_Text shown:_
BEGIN
Background: The widespread use of digital devices among children has raised global concern regarding its impact on neurocognitive development. While technology can enhance learning when used appropriately, prolonged and unregulated screen exposure may negatively affect attention, language, memory, and executive functioning. Limited data are available from semi-urban Indian settings on this association.
Objectives: To evaluate the relationship between daily screen time and cognitive development among children aged 3-12 years attending the Department of Pediatrics at Krishna Vishwa Vidyapeeth, Karad, Maharashtra.
Methods: A cross-sectional observational study was conducted from November 2023 to April 2025 among 300 children aged 3-12 years. Data on screen exposure, lifestyle habits, and sociodemographic variables were collected through a structured questionnaire. Cognitive assessment was performed using the Ages and Stages Questionnaire (ASQ-3) for children aged 3-5 years and the Wechsler Intelligence Scale for Children, Fifth Edition (WISC-V) for those aged 6-12 years. Statistical analysis was done using SPSS v26, employing Pearson’s correlation and multiple linear regression to assess associations between screen time and cognitive performance.
Results: The mean screen time among participants was 3.4 ± 1.2 hours/day, and the mean composite cognitive score was 89.6 ± 13.4. A significant negative correlation was observed between total screen time and cognitive performance (r = -0.42, p < 0.001). Children with >3 hours of daily screen exposure had lower mean cognitive scores (82.4 ± 12.8) compared to those with ≤2 hours (96.3 ± 10.7, p < 0.001). After adjusting for confounding factors such as parental education, socioeconomic status, and sleep duration, excessive screen time remained an independent predictor of reduced cognitive performance (β = -0.35, p = 0.002).
END
_Things to do:_
[A] According to the screen time abstract, which abilities may be harmed by long, unregulated screen exposure? List them all.
[B] Copy out the part of the screen time abstract starting at "Objectives: To evaluate" and ending at "and cognitive performance.".

_Supplied records:_
BEGIN
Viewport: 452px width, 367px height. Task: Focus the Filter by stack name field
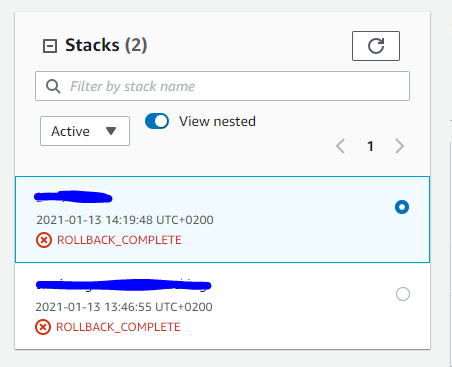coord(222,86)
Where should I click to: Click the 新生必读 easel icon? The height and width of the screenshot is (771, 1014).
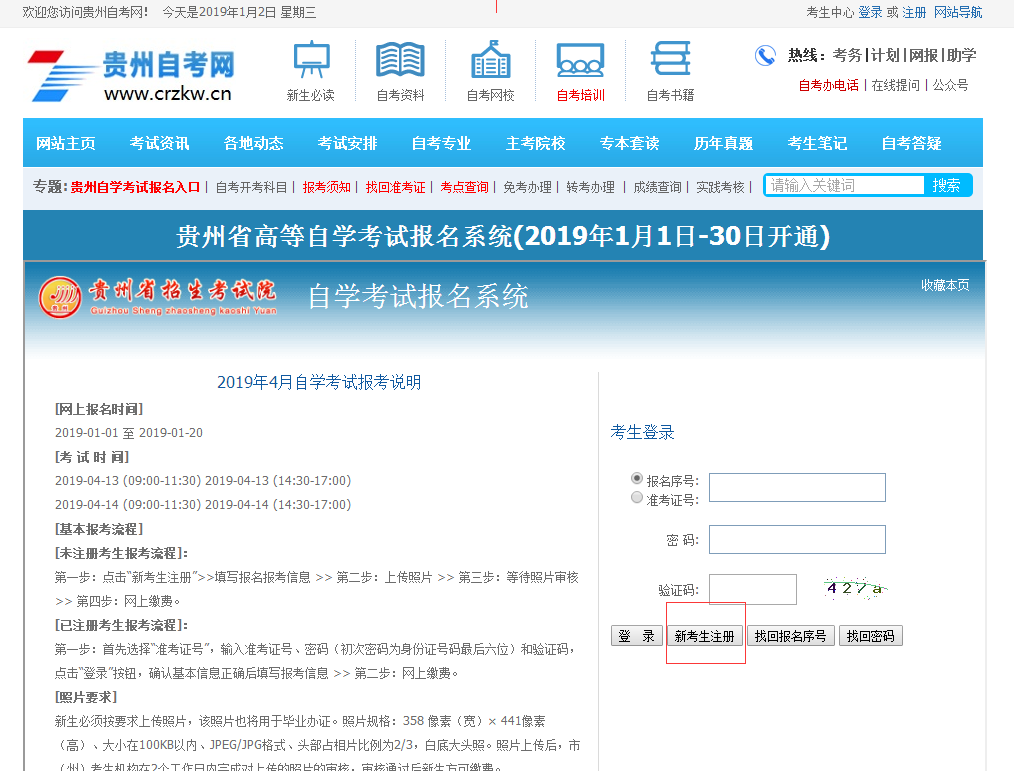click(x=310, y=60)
END
BEGIN
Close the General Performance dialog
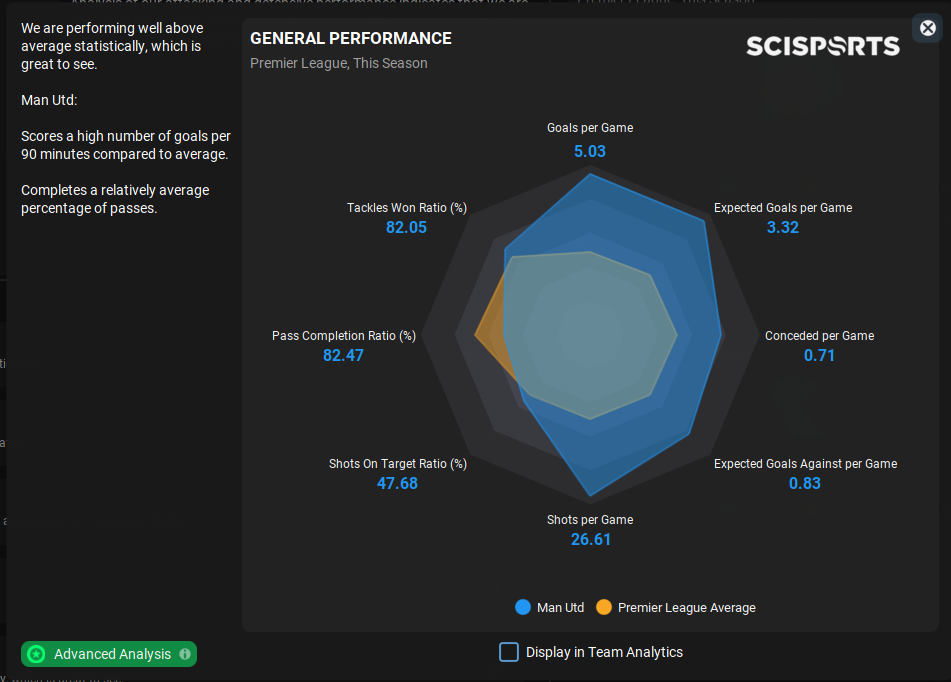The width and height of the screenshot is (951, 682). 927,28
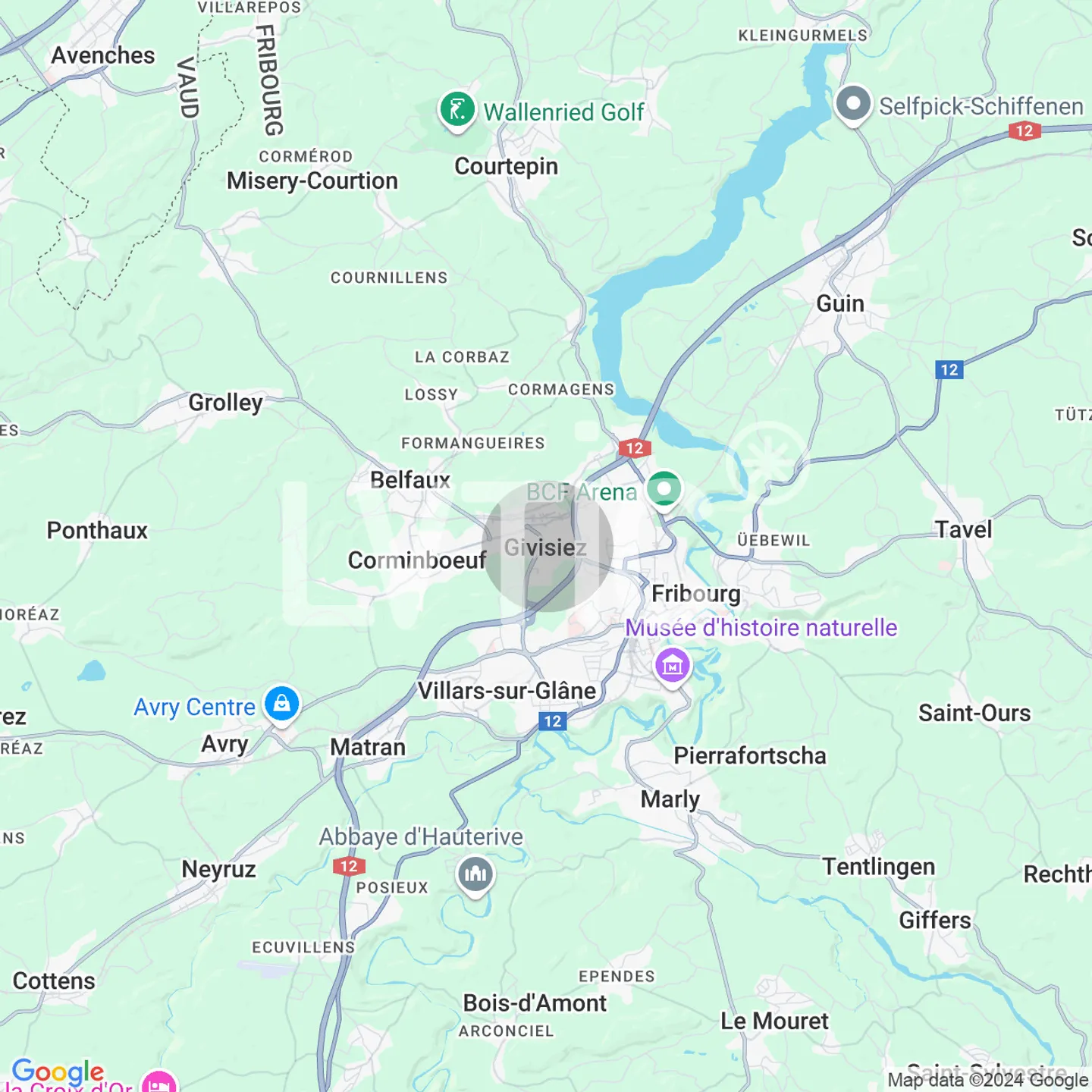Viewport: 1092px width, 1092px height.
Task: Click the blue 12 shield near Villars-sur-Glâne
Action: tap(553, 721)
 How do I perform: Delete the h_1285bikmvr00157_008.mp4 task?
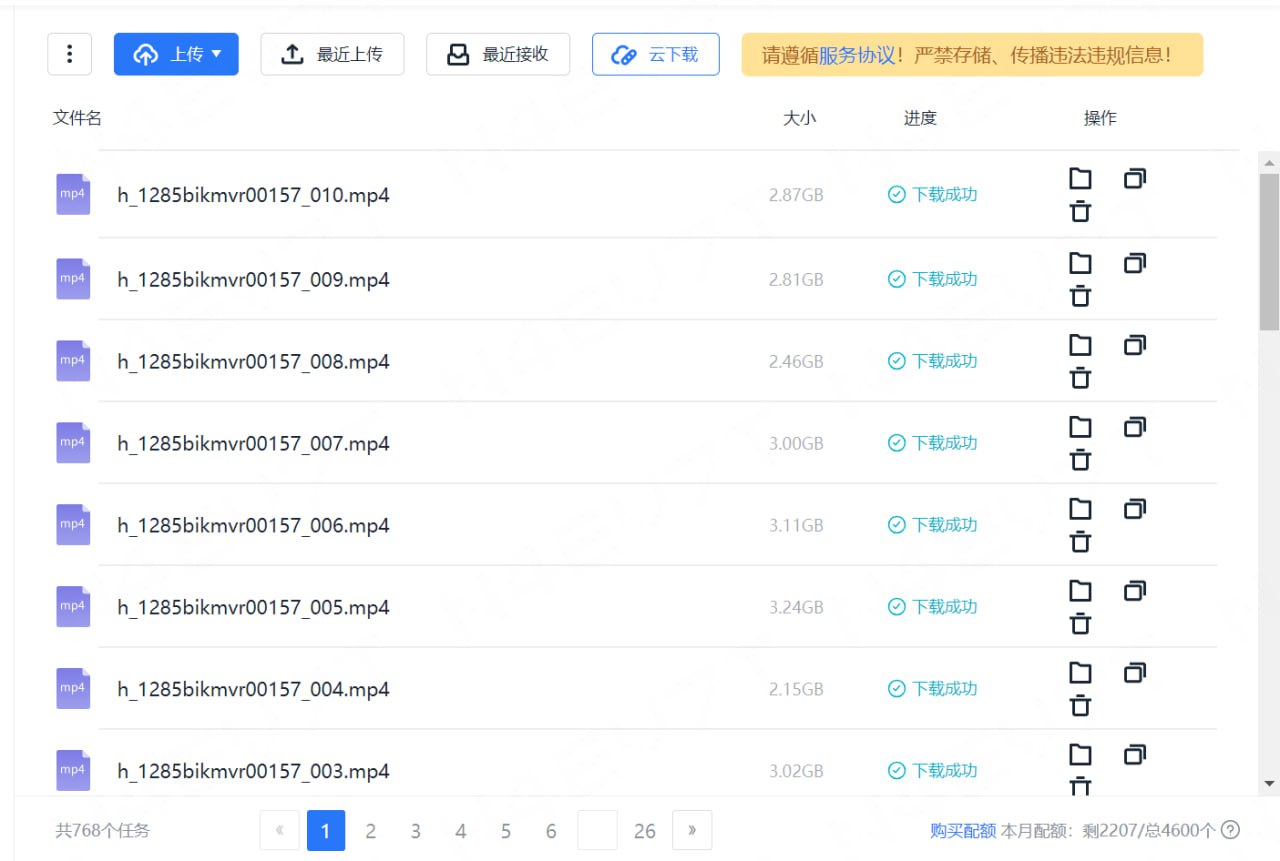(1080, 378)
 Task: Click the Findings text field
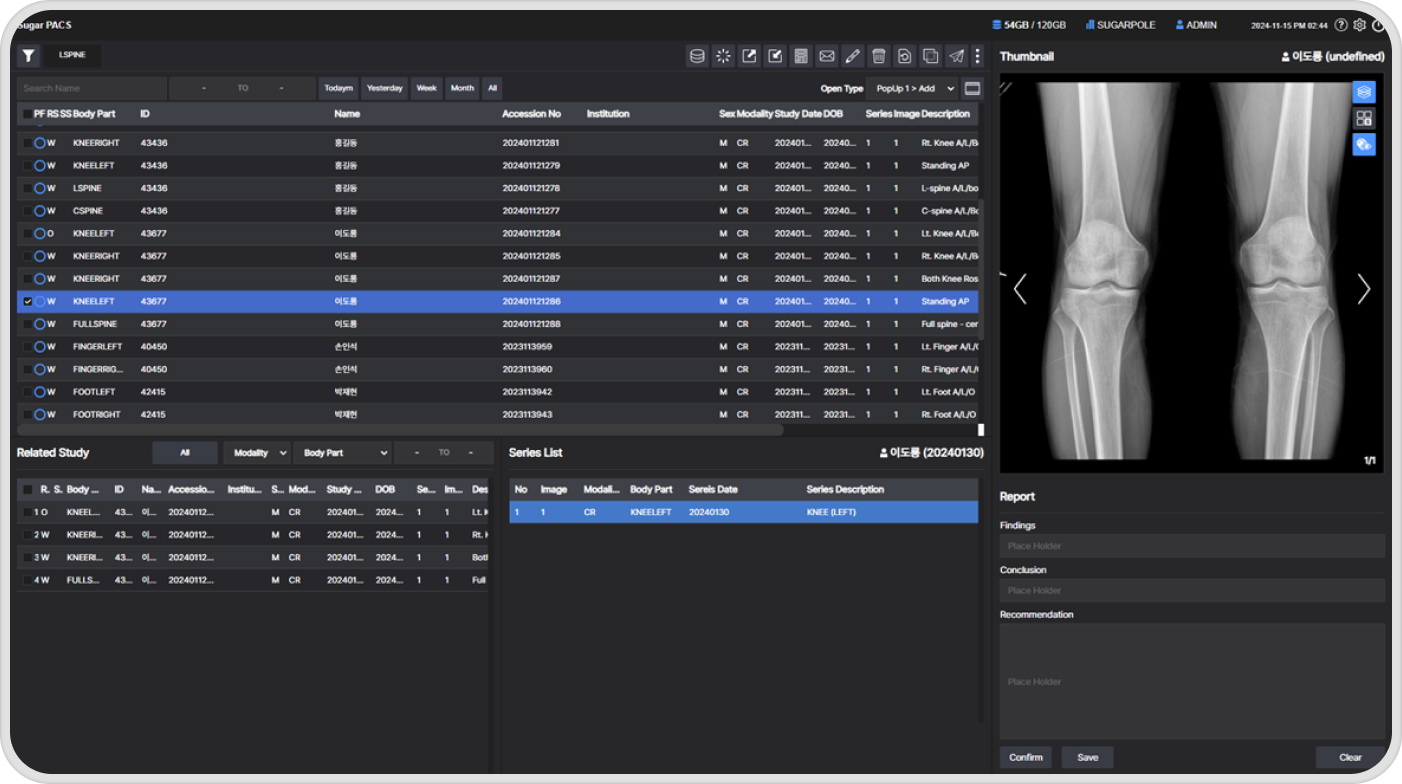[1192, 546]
END
_Answers for each item:_
[A] Attention, language, memory, and executive functioning.

[B]
Objectives: To evaluate the relationship between daily screen time and cognitive development among children aged 3-12 years attending the Department of Pediatrics at Krishna Vishwa Vidyapeeth, Karad, Maharashtra.
Methods: A cross-sectional observational study was conducted from November 2023 to April 2025 among 300 children aged 3-12 years. Data on screen exposure, lifestyle habits, and sociodemographic variables were collected through a structured questionnaire. Cognitive assessment was performed using the Ages and Stages Questionnaire (ASQ-3) for children aged 3-5 years and the Wechsler Intelligence Scale for Children, Fifth Edition (WISC-V) for those aged 6-12 years. Statistical analysis was done using SPSS v26, employing Pearson’s correlation and multiple linear regression to assess associations between screen time and cognitive performance.